───── Dataset content

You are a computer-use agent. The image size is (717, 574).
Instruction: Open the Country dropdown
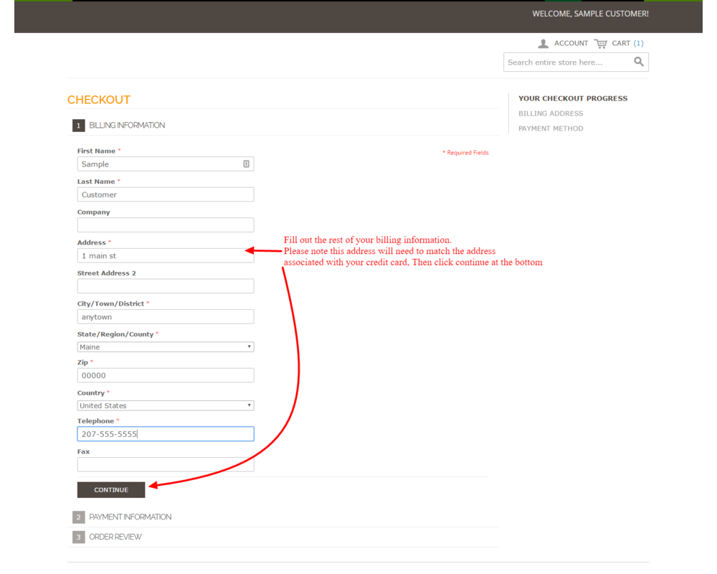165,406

──────────
───── Dataset content

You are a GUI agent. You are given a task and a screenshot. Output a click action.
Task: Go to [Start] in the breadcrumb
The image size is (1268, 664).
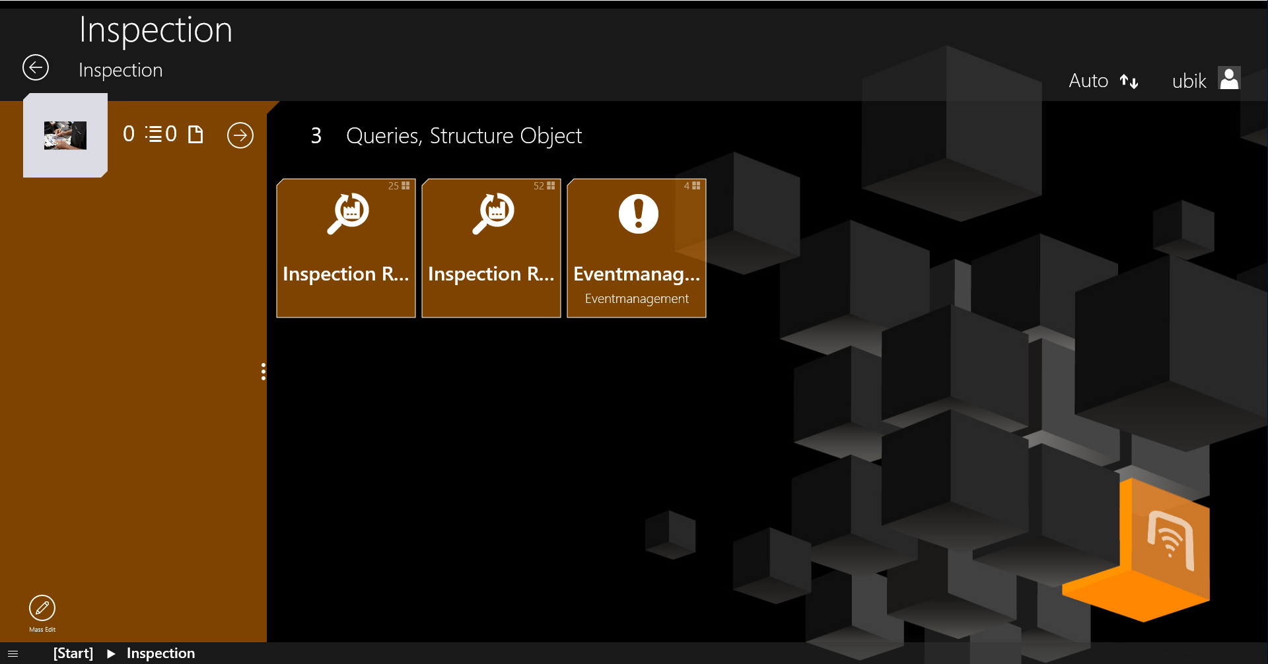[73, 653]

──────────

__Task directions__: Report back every line of the entries in which "agent" occurs.

__Task output__:
You are a computer-use agent. The image size is (717, 574).
You are a GUI agent. You are given a task and a screenshot. Output a click action.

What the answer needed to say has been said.